| Problem |
Print the lines from the start of the records through the line containing "Looking at the screenshot, I should (x=223, y=20).", including that line, reproducing each one verbatim.

Data drawn from a collection
--- Start ---

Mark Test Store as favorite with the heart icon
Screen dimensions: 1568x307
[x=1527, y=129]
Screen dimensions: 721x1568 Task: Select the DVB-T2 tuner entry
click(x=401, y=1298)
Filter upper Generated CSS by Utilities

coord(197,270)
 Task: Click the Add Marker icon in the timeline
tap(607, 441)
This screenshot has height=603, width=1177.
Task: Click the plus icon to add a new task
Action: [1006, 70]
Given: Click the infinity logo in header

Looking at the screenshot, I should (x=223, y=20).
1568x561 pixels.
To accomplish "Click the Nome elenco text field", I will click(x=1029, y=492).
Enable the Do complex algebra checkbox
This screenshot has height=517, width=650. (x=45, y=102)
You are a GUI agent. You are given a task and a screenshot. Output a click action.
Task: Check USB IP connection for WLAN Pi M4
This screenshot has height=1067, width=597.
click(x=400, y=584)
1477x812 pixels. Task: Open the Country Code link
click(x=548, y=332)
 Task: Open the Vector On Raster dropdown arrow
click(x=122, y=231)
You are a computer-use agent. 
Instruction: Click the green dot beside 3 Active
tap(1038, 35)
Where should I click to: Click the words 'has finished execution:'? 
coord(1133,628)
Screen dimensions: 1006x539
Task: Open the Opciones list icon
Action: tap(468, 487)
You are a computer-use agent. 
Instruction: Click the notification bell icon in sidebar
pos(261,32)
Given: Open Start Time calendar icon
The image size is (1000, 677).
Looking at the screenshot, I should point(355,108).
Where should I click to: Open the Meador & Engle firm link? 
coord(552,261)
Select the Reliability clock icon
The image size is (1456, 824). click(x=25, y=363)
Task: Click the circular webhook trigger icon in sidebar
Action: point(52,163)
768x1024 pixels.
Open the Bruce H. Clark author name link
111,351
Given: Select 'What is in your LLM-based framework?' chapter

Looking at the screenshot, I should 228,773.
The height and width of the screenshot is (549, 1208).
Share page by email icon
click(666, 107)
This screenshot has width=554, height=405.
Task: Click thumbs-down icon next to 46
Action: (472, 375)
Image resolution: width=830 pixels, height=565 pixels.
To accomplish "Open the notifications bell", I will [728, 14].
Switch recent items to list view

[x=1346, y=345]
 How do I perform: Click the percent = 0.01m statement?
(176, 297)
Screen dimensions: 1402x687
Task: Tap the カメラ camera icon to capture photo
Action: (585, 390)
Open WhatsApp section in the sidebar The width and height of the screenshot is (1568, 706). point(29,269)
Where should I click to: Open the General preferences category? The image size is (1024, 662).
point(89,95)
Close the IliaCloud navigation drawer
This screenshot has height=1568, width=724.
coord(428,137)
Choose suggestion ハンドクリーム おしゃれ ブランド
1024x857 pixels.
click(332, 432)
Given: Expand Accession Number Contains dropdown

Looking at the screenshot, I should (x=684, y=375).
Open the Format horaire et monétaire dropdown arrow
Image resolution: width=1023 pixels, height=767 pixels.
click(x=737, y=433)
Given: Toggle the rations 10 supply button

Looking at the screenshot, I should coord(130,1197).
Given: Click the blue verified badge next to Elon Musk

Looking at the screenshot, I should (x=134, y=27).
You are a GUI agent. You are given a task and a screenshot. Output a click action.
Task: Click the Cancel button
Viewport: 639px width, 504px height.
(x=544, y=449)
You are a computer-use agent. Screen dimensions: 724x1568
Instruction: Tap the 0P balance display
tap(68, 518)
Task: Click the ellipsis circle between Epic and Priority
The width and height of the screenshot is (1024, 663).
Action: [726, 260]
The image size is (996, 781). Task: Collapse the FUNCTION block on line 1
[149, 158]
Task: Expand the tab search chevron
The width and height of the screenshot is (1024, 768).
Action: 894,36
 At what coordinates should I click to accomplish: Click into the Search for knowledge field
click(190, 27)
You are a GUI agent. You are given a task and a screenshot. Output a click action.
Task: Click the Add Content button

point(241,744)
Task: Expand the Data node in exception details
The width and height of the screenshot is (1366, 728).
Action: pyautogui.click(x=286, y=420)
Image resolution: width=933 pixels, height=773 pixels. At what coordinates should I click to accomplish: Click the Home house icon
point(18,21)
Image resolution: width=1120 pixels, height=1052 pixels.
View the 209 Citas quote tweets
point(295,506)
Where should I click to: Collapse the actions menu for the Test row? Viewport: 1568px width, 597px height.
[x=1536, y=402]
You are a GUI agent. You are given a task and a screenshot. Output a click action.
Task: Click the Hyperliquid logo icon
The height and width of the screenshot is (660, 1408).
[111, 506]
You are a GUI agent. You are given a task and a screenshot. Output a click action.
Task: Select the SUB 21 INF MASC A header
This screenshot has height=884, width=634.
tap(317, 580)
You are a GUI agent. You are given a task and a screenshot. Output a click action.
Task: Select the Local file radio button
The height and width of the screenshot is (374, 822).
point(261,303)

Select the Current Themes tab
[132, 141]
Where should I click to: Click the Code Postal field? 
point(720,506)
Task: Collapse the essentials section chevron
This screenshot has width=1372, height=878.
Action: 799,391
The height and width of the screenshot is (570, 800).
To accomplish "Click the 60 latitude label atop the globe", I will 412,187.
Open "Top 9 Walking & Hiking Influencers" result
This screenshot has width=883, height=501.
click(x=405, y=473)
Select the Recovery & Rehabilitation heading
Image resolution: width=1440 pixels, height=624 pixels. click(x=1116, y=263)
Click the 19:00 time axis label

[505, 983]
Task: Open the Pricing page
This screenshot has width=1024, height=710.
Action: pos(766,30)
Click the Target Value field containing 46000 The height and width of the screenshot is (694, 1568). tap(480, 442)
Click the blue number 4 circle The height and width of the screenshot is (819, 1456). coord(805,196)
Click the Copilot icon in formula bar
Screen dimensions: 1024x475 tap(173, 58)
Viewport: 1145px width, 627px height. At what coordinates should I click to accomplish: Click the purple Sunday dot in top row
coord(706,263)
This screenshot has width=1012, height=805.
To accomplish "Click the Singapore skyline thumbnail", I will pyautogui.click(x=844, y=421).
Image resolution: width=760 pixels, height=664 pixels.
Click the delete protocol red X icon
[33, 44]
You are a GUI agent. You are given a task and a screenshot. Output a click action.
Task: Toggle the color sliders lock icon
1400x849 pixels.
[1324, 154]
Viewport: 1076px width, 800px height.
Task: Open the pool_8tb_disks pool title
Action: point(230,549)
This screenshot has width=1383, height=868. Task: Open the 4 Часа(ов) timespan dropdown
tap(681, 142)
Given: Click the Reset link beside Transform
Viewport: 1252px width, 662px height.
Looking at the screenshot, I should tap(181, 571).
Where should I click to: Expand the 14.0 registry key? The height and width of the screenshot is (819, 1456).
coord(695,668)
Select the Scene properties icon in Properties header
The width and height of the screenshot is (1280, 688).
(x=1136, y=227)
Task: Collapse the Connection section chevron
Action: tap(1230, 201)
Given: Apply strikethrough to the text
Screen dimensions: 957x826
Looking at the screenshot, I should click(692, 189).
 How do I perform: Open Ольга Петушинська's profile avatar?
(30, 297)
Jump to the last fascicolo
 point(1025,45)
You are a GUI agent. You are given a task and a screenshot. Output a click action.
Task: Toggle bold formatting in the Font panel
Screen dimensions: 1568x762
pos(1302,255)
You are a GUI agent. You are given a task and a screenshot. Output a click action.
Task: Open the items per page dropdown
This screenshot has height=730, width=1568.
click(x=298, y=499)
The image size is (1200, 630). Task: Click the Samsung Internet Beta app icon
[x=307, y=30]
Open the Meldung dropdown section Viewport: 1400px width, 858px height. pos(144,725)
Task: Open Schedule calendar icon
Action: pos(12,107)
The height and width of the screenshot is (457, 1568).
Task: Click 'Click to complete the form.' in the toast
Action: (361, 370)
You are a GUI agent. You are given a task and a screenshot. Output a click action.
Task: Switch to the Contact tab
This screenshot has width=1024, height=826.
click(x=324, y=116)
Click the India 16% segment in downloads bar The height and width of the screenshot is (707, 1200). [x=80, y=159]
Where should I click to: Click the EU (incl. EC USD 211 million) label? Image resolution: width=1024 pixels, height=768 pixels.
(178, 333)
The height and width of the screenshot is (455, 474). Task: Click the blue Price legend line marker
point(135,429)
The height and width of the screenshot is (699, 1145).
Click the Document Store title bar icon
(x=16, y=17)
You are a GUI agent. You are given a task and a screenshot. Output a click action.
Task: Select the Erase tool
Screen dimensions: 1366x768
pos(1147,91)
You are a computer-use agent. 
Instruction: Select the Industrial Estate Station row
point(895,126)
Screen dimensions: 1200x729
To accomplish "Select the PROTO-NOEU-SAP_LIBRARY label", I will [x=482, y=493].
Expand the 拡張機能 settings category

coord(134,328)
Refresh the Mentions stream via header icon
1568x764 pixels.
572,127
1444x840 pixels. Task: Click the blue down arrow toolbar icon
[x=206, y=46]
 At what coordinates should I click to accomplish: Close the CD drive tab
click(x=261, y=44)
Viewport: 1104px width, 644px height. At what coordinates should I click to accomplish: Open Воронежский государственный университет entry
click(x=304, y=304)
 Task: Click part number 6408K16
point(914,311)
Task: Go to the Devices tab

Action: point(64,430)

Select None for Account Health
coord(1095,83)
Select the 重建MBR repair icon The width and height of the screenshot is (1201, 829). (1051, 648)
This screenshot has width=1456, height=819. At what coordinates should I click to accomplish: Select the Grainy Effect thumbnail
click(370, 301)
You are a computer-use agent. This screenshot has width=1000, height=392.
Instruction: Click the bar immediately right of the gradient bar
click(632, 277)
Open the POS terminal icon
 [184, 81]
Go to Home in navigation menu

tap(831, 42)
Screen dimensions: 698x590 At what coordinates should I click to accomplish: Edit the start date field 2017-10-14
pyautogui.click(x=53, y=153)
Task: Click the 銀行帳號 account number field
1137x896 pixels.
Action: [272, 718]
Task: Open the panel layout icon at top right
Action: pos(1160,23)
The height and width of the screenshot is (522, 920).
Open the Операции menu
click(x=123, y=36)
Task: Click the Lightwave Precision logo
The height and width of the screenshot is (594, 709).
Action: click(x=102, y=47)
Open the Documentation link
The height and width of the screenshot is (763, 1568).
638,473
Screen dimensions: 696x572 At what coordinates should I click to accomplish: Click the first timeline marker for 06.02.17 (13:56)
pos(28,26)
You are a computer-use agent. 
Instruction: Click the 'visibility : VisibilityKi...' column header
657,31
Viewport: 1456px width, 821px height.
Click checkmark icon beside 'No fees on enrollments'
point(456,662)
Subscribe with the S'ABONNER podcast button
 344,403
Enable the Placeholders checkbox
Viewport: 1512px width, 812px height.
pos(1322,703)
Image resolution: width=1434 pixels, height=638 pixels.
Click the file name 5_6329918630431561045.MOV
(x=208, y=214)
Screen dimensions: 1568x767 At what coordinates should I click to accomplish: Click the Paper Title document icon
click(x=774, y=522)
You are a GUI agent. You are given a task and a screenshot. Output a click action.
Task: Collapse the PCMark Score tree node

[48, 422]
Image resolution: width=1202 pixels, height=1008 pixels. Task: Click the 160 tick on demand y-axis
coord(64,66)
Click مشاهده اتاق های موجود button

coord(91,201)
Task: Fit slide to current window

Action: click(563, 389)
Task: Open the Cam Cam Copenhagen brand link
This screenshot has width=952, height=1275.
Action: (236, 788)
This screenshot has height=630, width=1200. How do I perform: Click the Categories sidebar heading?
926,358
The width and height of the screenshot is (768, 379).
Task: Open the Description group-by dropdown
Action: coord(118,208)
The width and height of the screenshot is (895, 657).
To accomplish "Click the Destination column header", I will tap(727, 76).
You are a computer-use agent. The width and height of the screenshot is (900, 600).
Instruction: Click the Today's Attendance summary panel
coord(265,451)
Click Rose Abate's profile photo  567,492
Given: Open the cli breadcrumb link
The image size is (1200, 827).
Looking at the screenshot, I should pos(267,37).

--- End ---

| Answer for the task |
Mark Test Store as favorite with the heart icon
Screen dimensions: 1568x307
[x=1527, y=129]
Screen dimensions: 721x1568 Task: Select the DVB-T2 tuner entry
click(x=401, y=1298)
Filter upper Generated CSS by Utilities

coord(197,270)
 Task: Click the Add Marker icon in the timeline
tap(607, 441)
This screenshot has height=603, width=1177.
Task: Click the plus icon to add a new task
Action: [1006, 70]
Given: Click the infinity logo in header

Looking at the screenshot, I should (x=223, y=20).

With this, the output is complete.